Bill Moseley writes:
> Let me know if you need help.
Thanks.
>> strcoll works flawlessly with utf-8 locales. Here's an example I ran
>> in an utf8-xterm (I used "file" to make sure I am actually typing
>> utf-8):
>
> I don't know utf-8 very well. Is that because the characters are
> single-byte utf-8 chars? I suppose if strcoll is locale aware then
> it's utf-8 aware.
Those "Umlauts" are 16 bits wide in utf-8:
$ echo -n üv|hex
0x00000000: c3 bc 76 - üv
$ LC_CTYPE=de_DE.utf-8 LC_COLLATE=de_DE.utf-8 ./a.out ü v
strcasecmp: 77
strcmp: 77
strcoll: -1
..so this was comparing a double-byte character with a single-byte
one.
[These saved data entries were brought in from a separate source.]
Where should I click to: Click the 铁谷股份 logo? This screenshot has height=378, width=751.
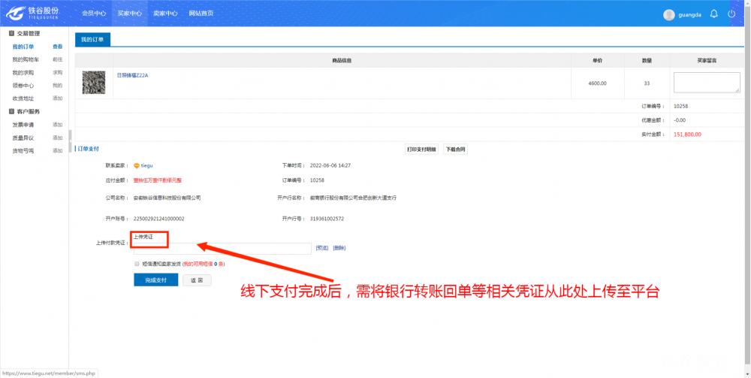pyautogui.click(x=34, y=14)
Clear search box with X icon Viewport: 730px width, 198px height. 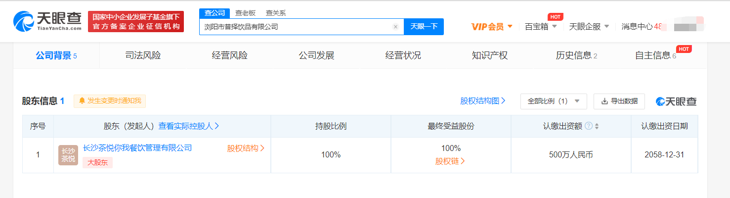(x=395, y=27)
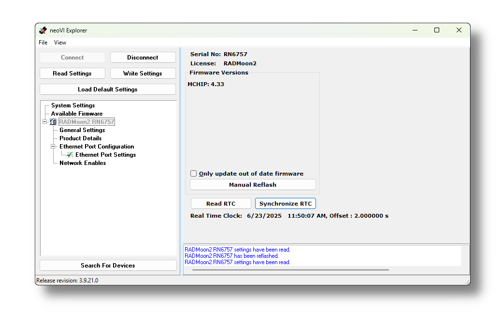The height and width of the screenshot is (312, 503).
Task: Select System Settings in the tree
Action: pos(73,105)
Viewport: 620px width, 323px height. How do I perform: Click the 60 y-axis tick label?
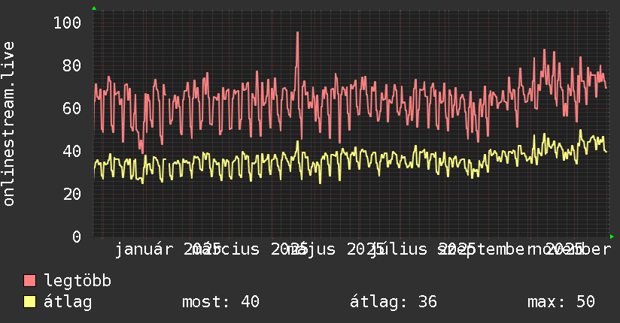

If I specify a wrong locale, glibc produces the expected results
for the invalid single-byte comparison:
$ LC_CTYPE=de_DE.iso-8859-1 LC_COLLATE=de_DE.iso-8859-1 ./a.out ü v
strcasecmp: 109
strcmp: 77
strcoll: -21
regards,
Andreas
Received on Thu Feb 3 11:32:48 2005